**Given text:**
....................
19 F3d 188 United States v. Burian

19 F.3d 188

UNITED STATES of America, Plaintiff-Appellee,
John Clifford BURIAN, Defendant-Appellant.

No. 93-1123.

United States Court of Appeals,
Fifth Circuit.

April 7, 1994.

JOHN H. HAGLER, Dallas, TX, for defendant-appellant.

Christopher Curtis, Asst. U.S. Atty., Paul E. Coggins, U.S. Atty., Ft. Worth, TX, for plaintiff-appellee.

Appeal from the United States District Court for the Northern District of Texas.

Before GOLDBERG, DAVIS and DeMOSS, Circuit Judges.

W. EUGENE DAVIS, Circuit Judge:


John Burian appeals his conviction under 18 U.S.C. Sec. 2252 for knowingly receiving in the mail visual depictions of minor children engaged in sexually explicit conduct. His primary challenge on appeal is the constitutionality of Sec. 2252. Because we interpret Sec. 2252 as including a knowledge requirement, we affirm his conviction. Burian also contends on appeal that the district court erred in denying his request for a reduction in his guideline sentence for acceptance of responsibility. We also find no error in this ruling by the trial court and also affirm his sentence.



In January, 1992, postal inspectors executed a search warrant at an adult mail order business dealing in child pornography. The postal inspectors found that John Burian had written requesting a catalog and had ordered six tapes (one of which contained teen and preteen minors engaged in sexually explicit conduct). They also discovered records showing that the tapes had been sent to Burian.


The postal inspectors used the business as an undercover operation. They sent Burian a letter notifying him that the business had new video tapes for sale. Burian responded in a letter stating that he had an interest in sexually explicit material depicting teens and preteens. As a result, the postal inspectors sent Burian a catalog, from which he ordered ten video tapes that were described as depicting teen and preteen activity. When Burian went to the post office to pick up the tapes, he was apprehended by postal inspectors.


Burian was charged in a one count information with knowingly receiving in the mail visual depictions of minor children engaged in sexually explicit conduct, in violation of 18 U.S.C. Sec. 2252(a)(4)(B). Burian waived indictment and pled guilty. Burian stipulated as true that he "knowingly received these items through the mail and possessed them, knowing that these video tapes, which he had ordered, contained visual depictions of minors engaged in sexually explicit conduct."


The trial court sentenced Burian to 14 months imprisonment, a fine in the amount of $25,000, a two-year term of supervised release, and a mandatory special assessment of $50. Burian timely appealed, challenging the constitutionality of Sec. 2252.
....................
**Data excerpt:**
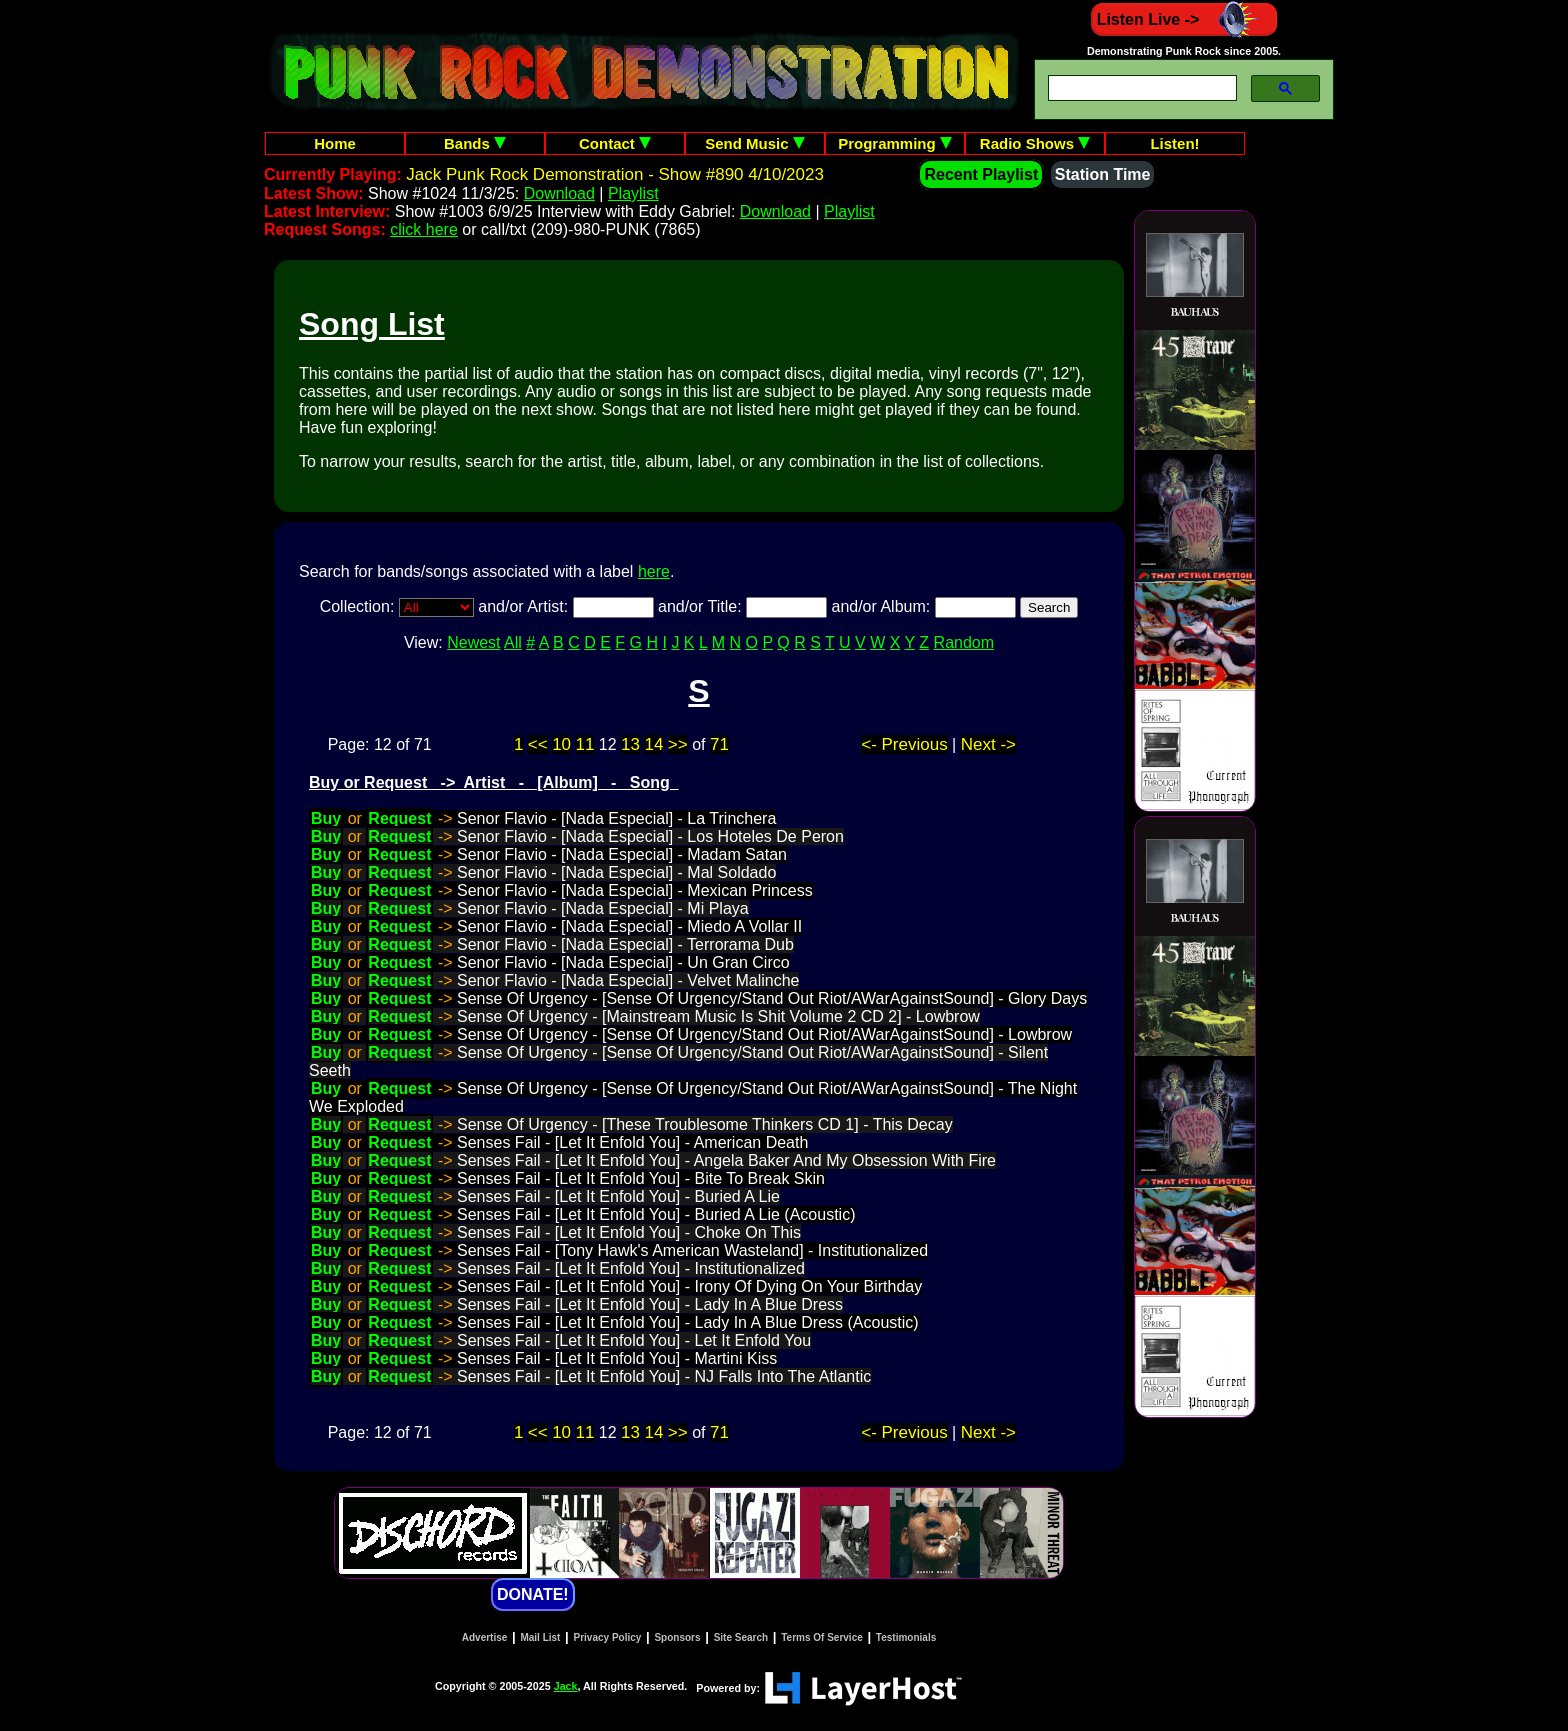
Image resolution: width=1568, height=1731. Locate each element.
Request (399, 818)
....................
**Exercise A:** Based on the Burian opinion, state whether each statement agrees with it, answering yes or no and quoting the words that decide it: (i) Burian received a prison term of 14 months; (ii) from the catalog sent by the postal inspectors, Burian ordered ten video tapes; (iii) a grand jury indicted Burian before he entered his plea.
**Exercise B:** Repeat word for word the passage of the Burian opinion that begins at the words "The trial court sentenced" and stops after the words "challenging the constitutionality of Sec. 2252.".
The listing comes from a separate source and has no connection to the Burian opinion.

**Output A:**
(i) Yes: "The trial court sentenced Burian to 14 months imprisonment"
(ii) Yes: "the postal inspectors sent Burian a catalog, from which he ordered ten video tapes"
(iii) No: "Burian waived indictment and pled guilty."

**Output B:**
The trial court sentenced Burian to 14 months imprisonment, a fine in the amount of $25,000, a two-year term of supervised release, and a mandatory special assessment of $50. Burian timely appealed, challenging the constitutionality of Sec. 2252.